Saturday Cinema Summary

Rachel Holdsworth
By Rachel Holdsworth Last edited 170 months ago
Saturday Cinema Summary

prophet.jpg
Tahar Rahim and Niels Arestrup in A Prophet / image courtesy of Optimum Releasing

Our weekly round-up of film reviews

A Prophet "will be bracketed in years to come as a prison drama, but it will stay in the memory of those who see it as a character study, bristling with cross-currents of feeling and sharp observation" says the Independent (4 stars). Malik, a French Muslim, is sent to jail and almost immediately picked out by a Corsican mafia boss as a perfect new assassin. Caught between two warring tribes, he becomes our guide to the French prison system and "we begin to understand how a society entirely based on criminality - the prison - draws the most brutal parts of human nature into the open" (Evening Standard, 5 stars). The Guardian (5 stars) praises director Jacques Audiard: "this is the work of the rarest kind of film-maker, the kind who knows ­precisely what he is doing and where he is going. The film's every effect is ­entirely intentional", the Times (5 stars) expanding on his "boldest move to spike this brutal, cold-eyed clarity with potent little doses of hallucinatory fantasy... Audiard's occasional stylistic flourishes are equally effective". The Telegraph (3 stars), however, strikes a dissenting note: "its similarity to pulp Hollywood... now makes it seem more rather than less generic. It certainly doesn't reshape American B-movie fodder with the flair and sharpness one finds in early Truffaut or Godard".

Clive Owen plays a sports journalist trying to cope with parenthood after the sudden death of his second wife, and the unexpected arrival of his estranged teenaged son, in The Boys are Back. "Owen is no filmgoer's idea of a committed dad, which is precisely why the casting works. He gives the surface impression of taking everything in his stride, while digging away underneath at petty frustrations and the yawning void in his life" (Telegraph, 3 stars). Empire (3 stars) can "picture men choking up over this life-affirming weepy from the uninhibiting environment of their couches" but the Independent (1 star), from whose journalistic stable the original true-life story came, is less impressed with the changes from the book: "the film has a situation but no drama, cutting between Joe's sublimated grief and a slightly nauseating sentimentality about kids and the 'crazy' things they say".
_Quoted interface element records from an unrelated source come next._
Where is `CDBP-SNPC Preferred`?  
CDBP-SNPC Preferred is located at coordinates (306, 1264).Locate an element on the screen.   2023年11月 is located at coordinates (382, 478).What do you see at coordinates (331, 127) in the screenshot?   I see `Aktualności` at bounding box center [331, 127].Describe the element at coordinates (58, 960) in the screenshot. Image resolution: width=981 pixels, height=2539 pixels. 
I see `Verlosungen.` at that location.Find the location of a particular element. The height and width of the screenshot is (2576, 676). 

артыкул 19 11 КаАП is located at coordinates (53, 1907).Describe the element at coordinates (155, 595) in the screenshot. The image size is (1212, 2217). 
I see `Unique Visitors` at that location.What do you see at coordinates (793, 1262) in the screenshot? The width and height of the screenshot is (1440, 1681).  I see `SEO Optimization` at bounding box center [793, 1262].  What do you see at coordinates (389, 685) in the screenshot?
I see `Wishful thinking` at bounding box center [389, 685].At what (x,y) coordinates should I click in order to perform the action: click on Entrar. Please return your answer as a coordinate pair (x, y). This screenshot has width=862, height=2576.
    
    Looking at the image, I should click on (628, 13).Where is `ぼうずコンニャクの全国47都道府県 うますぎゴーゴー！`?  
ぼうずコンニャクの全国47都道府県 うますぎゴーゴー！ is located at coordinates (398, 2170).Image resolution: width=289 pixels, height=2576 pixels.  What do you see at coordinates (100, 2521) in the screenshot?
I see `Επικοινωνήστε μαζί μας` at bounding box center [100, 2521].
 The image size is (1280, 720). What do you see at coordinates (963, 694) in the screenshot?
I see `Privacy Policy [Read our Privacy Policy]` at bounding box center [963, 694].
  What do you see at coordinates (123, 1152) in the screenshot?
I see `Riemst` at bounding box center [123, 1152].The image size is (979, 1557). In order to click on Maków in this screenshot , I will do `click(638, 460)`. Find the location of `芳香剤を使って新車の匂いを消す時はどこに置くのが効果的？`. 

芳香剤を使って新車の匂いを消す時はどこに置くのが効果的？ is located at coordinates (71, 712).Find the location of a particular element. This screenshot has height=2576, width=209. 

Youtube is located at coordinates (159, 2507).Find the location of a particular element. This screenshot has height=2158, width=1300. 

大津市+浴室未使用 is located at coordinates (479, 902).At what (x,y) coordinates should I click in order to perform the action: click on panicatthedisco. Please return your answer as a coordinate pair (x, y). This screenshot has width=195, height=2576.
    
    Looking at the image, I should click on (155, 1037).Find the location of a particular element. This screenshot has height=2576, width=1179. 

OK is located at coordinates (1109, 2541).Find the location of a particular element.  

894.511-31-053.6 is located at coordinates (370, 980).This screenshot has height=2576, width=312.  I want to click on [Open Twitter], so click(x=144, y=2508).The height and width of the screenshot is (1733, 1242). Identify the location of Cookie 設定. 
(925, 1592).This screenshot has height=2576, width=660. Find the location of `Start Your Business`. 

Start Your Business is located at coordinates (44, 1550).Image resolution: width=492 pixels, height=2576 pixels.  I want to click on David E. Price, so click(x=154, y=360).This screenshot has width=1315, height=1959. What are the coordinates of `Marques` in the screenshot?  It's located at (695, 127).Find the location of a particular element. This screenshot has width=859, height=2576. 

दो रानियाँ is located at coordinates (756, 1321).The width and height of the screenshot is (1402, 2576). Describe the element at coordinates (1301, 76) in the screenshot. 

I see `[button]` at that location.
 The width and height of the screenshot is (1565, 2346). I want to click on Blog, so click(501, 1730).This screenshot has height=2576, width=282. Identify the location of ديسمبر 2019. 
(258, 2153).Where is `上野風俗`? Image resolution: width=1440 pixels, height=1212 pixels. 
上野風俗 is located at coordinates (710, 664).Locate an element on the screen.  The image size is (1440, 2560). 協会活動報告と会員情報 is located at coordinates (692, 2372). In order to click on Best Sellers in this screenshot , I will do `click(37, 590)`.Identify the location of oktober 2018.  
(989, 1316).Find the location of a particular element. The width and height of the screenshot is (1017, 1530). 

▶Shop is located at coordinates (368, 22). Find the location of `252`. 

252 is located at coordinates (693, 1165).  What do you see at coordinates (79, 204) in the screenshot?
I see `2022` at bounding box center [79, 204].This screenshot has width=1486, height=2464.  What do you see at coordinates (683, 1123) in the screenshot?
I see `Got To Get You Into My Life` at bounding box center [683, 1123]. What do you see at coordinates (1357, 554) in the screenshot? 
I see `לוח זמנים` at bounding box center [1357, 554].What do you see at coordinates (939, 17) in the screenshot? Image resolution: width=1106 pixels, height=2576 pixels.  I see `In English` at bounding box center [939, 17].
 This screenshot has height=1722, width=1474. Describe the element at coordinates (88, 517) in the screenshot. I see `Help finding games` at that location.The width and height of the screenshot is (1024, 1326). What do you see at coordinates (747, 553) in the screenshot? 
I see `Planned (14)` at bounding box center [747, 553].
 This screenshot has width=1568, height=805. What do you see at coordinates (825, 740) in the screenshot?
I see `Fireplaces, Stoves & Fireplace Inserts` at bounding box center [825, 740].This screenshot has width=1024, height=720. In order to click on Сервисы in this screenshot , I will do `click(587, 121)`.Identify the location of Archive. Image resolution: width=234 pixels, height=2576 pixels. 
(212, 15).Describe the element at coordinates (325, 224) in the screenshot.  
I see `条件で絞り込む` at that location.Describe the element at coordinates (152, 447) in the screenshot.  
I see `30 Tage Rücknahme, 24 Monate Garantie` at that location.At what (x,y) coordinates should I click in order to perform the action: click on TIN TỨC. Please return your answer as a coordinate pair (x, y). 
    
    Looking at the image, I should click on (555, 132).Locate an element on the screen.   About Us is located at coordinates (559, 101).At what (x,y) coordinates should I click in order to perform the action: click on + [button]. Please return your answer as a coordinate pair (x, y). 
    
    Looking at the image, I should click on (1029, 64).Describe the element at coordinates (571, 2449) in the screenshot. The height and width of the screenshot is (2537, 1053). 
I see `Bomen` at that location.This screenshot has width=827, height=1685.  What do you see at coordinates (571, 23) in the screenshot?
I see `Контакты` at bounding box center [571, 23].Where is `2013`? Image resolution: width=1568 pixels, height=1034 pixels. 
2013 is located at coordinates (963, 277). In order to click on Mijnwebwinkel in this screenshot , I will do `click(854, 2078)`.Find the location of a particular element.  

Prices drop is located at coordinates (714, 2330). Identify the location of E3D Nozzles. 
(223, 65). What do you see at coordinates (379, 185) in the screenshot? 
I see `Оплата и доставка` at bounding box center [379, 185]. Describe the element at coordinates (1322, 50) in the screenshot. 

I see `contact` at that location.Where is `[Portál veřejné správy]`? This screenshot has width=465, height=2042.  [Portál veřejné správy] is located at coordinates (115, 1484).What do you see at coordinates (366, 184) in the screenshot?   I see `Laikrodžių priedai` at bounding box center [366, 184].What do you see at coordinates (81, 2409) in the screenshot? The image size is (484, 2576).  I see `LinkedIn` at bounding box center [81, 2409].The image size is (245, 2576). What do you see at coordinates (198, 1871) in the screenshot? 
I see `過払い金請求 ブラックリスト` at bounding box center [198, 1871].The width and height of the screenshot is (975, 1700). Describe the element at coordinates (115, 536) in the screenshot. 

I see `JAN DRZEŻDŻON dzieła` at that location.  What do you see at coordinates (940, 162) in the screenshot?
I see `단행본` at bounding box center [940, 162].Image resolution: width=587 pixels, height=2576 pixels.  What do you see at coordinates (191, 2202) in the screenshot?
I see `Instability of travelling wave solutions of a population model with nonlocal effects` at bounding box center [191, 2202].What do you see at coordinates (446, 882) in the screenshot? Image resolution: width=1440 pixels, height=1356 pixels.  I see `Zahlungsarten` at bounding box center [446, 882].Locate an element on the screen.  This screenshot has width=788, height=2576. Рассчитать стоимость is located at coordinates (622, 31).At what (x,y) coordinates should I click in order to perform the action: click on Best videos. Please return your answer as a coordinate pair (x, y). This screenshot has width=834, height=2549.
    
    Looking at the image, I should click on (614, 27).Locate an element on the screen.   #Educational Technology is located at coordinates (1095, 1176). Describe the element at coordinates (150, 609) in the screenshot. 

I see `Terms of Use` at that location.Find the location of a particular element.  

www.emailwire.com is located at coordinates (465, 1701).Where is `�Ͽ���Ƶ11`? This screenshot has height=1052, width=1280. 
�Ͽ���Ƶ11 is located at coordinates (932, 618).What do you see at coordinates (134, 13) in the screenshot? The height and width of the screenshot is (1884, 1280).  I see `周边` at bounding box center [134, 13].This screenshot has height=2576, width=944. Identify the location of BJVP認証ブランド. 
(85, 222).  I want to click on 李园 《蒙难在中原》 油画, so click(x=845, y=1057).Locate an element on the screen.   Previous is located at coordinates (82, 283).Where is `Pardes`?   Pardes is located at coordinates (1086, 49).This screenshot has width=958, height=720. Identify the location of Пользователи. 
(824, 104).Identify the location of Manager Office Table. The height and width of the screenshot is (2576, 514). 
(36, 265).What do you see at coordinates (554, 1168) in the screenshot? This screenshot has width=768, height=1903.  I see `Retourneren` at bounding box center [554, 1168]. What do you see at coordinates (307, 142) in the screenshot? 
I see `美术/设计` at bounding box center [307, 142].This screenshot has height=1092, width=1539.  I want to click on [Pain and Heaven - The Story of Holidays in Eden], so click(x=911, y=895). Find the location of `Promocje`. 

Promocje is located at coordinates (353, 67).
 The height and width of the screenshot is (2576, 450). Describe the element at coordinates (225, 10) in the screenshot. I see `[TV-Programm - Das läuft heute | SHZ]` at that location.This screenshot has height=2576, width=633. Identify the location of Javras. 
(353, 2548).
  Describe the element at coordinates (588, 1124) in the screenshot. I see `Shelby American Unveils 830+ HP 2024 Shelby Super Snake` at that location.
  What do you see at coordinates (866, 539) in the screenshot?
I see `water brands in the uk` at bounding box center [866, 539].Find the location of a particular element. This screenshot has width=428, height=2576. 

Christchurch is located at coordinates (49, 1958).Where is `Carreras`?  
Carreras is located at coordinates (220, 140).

Tobey Maguire is a career soldier, missing-presumed-dead in Afghanistan; Jake Gyllenhaal is his wayward sibling trying to fill the void for his wife (Natalie Portman) and young children in Brothers. "The film feels like a spirit-sapping tour of duty: lightweight stars doing Big Emotions" complains the Telegraph (2 stars). Directed by Jim Sheridan and adapted from a 2004 Susanne Bier film, it "looks like mainstream Hollywood with a weird dollop of painful arthouse drama" (Guardian, 2 stars). On the other hand, the Standard found it "utterly absorbing... as rowdy, democratic and open-ended as a Robert Altman saga" (3 stars).

Armored is a "tough, tight genre picture" (Independent, 3 stars) with an ensemble cast - including Matt Dillon, Laurence Fishburne and Jean Reno - as a team of hacked-off security guards who fake-heist one of their own vans. It's "essentially 'Die Hard in a van', [and] not nearly as good as it promises to be" says the Times (2 stars) - it "neglects even the most basic and cursory facts that could make it work" explains the Guardian (2 stars).

Might it be churlish to suggest that Burlesque Undressed is less a "well-made documentary offer[ing] a thorough look at the dance-form's resurgent popularity" (Empire, 3 stars) and more a plug for producer and star Immodesty Blaize? The Independent (2 stars) suggests it would "look better as a late-night documentary on E4; on the big screen its impact feels rather lost" while the Standard finds it "shameless stuff and about as sexy as a poke in the groin with a blunt stick" (1 star).

Produced by the Wachowski Brothers, Ninja Assassin is the touching and heartwarming tale of a band of ninjas who travel Europe killing people in their ninja style. (We lied about the touching and heartwarming bit.) "Needlessly gory, painfully predictable" says the Times (1 star) while the Guardian "found it a living death of boredom" (1 star). Ninja fans at the Telegraph (3 stars) were more forgiving: "it's easy to laugh at the mixed platter of Asian stock characters... but the fight scenes are mostly great".

Before Toy Story 3 hits screens in summer, Toy Story 2 gets put into 3D and allowed out for two weeks only. The tech doesn't add much: "the Pixar approach is to avoid in-your-face, eye-gouging, audience-bating moments, and to use the extra dimension to enhance what's already there rather than dominate it" (Times, 4 stars), but the tale of Woody's dilemma over leaving his beloved Andy and going to a toy museum "is still bizarrely gripping and moving" (Guardian, 5 stars). The Standard simply looks you in the eyes and dares you to disagree as it declares the film "is a masterpiece; it always was" (5 stars).